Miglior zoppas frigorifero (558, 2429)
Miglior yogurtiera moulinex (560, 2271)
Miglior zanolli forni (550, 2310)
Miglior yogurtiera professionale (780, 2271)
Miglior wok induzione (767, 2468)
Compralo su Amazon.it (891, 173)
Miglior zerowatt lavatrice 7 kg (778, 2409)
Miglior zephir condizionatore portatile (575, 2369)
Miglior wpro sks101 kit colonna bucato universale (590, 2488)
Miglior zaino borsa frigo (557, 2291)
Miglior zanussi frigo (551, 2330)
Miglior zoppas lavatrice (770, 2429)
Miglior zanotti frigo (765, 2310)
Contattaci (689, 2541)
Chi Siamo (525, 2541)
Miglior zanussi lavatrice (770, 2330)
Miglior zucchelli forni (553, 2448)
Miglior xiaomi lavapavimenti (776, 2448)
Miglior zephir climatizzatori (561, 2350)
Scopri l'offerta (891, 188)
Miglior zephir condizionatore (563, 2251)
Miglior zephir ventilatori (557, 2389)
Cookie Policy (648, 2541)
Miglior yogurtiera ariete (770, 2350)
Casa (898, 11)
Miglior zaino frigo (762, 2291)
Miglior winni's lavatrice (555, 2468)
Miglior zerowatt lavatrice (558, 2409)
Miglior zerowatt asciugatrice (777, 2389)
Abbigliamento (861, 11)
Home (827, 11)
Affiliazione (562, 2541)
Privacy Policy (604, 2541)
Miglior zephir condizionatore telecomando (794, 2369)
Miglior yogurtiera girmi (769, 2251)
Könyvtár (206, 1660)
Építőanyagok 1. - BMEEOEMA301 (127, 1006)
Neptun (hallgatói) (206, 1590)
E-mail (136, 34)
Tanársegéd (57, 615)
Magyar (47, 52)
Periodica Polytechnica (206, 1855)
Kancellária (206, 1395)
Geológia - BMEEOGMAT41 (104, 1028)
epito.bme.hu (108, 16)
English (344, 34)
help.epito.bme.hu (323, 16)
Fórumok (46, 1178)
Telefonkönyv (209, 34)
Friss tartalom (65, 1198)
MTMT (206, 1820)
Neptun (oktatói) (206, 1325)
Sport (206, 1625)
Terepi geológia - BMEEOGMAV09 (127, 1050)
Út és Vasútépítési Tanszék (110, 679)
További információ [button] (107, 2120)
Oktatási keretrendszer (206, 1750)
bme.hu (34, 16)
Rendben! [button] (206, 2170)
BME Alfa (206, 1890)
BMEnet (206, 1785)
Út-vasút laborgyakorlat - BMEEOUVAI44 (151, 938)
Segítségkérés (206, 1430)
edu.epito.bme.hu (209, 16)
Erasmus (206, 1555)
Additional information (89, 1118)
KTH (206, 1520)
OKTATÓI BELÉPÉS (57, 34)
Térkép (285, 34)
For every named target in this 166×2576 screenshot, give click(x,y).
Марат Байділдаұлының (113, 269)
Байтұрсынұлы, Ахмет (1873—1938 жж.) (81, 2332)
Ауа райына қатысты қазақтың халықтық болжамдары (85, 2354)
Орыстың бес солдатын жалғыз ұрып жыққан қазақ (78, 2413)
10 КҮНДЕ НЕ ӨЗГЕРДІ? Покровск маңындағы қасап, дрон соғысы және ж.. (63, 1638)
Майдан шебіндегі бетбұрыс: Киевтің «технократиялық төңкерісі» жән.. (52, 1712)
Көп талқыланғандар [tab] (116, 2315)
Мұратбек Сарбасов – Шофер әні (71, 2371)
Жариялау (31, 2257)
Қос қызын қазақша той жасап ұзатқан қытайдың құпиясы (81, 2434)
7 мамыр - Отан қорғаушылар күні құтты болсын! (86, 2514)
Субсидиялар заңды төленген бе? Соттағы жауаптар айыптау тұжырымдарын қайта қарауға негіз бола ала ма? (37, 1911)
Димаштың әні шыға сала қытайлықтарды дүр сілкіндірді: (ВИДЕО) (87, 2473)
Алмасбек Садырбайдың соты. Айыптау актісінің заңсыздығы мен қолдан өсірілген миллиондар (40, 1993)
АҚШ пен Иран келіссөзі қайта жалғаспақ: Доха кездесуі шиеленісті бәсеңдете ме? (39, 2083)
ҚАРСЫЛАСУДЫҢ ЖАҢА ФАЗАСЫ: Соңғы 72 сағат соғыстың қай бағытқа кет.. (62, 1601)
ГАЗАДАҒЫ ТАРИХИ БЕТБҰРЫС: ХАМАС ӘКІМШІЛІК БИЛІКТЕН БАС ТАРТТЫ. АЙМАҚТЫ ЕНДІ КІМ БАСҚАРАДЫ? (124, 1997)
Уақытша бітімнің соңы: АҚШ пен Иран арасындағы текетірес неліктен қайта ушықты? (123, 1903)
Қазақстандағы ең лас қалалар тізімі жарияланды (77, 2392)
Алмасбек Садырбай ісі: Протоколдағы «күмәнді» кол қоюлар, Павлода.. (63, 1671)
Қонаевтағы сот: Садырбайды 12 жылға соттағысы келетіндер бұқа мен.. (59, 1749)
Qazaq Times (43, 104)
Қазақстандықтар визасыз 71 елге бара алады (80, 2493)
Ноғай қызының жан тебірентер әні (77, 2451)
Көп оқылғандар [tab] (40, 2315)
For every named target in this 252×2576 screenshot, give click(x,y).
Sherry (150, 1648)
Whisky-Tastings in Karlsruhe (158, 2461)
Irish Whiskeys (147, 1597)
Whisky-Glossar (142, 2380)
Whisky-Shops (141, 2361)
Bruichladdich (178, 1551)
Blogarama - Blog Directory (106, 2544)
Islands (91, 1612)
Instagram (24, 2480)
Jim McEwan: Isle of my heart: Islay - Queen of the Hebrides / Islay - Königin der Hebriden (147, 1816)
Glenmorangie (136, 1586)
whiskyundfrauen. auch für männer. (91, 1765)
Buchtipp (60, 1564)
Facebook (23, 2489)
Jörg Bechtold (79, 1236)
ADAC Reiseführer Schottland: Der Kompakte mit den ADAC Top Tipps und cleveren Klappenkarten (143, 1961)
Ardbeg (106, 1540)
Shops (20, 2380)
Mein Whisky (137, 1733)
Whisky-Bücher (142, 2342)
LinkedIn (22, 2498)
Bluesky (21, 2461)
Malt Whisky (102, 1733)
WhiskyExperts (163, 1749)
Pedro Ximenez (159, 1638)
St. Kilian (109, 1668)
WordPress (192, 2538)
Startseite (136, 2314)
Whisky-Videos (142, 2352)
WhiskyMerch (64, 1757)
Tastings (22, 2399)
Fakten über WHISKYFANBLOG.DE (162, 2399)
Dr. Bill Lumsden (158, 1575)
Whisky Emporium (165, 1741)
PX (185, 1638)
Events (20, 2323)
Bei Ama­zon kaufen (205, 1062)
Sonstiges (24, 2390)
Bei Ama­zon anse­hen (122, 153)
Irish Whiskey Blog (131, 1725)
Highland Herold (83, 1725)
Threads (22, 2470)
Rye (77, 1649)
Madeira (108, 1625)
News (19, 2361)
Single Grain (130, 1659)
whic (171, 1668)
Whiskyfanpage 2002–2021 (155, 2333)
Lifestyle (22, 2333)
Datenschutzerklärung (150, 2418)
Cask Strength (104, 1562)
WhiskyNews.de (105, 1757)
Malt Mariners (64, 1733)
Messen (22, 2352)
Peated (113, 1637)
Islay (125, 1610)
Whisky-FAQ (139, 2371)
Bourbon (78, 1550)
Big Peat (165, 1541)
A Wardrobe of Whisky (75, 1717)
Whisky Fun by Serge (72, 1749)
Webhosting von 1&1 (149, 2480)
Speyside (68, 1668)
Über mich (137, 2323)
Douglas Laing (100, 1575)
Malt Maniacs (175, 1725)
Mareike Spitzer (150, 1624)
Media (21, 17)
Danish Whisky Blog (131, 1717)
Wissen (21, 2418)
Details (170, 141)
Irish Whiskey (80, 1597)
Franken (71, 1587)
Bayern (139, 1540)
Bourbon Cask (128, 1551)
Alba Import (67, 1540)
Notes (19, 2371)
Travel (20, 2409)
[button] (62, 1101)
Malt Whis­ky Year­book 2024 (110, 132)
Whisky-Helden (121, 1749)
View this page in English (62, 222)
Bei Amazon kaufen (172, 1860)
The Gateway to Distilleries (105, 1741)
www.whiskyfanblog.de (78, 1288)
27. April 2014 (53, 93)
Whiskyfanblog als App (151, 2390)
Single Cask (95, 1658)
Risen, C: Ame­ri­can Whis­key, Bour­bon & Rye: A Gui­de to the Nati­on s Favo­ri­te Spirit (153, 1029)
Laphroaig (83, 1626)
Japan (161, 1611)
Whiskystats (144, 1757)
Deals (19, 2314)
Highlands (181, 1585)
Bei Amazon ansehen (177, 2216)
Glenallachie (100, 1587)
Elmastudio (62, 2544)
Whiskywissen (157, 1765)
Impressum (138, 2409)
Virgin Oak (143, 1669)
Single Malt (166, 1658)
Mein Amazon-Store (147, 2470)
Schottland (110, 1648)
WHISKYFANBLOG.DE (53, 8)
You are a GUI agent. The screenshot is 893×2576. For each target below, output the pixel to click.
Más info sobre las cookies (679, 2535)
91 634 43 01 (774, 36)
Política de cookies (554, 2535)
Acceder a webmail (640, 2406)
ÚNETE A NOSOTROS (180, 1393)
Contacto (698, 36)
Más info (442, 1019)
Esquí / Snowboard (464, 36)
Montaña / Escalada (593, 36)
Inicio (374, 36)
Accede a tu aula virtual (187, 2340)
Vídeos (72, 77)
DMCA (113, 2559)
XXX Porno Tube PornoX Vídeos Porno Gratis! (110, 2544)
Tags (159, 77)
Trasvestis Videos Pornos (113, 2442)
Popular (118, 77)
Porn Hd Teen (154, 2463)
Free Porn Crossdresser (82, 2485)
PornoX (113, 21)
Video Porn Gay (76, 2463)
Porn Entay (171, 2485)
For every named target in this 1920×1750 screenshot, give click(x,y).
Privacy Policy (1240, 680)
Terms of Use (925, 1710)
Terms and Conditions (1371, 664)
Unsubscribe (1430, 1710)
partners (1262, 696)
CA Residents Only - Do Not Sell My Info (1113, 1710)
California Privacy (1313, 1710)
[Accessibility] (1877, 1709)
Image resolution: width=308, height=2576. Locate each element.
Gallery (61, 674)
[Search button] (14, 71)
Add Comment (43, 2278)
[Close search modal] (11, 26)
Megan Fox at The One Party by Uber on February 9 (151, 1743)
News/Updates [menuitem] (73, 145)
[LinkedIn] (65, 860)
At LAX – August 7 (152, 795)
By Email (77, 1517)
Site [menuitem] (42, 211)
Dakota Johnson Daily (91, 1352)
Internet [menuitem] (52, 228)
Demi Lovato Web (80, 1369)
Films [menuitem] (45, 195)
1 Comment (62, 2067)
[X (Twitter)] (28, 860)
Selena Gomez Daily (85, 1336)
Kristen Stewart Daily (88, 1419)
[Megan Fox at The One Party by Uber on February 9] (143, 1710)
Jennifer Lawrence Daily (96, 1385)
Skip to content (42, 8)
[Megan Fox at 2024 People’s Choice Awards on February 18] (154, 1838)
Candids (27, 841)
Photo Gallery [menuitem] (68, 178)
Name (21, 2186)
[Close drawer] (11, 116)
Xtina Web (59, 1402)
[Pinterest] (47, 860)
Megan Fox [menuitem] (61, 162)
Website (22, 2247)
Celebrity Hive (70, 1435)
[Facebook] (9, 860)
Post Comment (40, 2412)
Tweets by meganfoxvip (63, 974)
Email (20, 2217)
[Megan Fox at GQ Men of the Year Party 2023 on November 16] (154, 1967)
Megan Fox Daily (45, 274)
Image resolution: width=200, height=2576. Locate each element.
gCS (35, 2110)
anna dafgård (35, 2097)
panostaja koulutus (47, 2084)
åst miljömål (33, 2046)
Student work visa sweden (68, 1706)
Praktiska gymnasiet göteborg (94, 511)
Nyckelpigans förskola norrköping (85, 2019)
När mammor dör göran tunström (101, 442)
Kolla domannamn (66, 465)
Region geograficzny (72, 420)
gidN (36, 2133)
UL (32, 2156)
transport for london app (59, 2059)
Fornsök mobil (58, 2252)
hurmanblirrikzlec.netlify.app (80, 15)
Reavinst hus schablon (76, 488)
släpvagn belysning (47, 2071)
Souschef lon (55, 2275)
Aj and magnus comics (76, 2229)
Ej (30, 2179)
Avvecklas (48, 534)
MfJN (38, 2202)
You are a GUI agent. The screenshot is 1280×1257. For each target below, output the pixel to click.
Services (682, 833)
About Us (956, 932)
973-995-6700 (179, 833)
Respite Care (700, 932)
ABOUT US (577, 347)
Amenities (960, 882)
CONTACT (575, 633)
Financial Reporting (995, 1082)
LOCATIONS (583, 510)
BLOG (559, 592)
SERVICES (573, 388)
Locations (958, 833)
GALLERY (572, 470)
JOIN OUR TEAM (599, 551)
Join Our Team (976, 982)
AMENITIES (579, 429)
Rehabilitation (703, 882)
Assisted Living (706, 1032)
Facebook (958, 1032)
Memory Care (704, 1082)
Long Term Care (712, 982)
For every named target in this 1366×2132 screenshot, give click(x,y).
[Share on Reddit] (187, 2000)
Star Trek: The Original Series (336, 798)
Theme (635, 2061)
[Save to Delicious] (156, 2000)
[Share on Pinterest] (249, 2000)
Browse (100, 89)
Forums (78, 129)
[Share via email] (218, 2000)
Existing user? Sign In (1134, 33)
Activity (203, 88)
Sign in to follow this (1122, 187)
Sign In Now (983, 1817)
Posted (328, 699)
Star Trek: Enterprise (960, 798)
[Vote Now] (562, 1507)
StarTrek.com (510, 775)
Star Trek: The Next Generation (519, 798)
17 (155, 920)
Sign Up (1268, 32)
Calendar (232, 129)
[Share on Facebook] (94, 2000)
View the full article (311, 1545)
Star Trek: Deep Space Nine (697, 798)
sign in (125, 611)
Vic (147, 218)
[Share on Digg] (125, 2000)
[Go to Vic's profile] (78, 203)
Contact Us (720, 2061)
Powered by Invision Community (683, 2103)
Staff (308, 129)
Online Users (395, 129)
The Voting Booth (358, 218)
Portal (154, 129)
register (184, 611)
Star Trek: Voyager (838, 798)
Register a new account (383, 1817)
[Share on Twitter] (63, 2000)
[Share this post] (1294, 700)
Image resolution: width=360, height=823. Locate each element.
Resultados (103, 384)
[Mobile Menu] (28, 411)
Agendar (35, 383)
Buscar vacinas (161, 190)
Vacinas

*-*-*

- [PROBLEM TO SOLVE]: Check each line of the records above for the string "Privacy", and report every line that has it.

- [RESULT OF THE TASK]:
Privacy Policy (604, 2541)
Privacy Policy (1240, 680)
California Privacy (1313, 1710)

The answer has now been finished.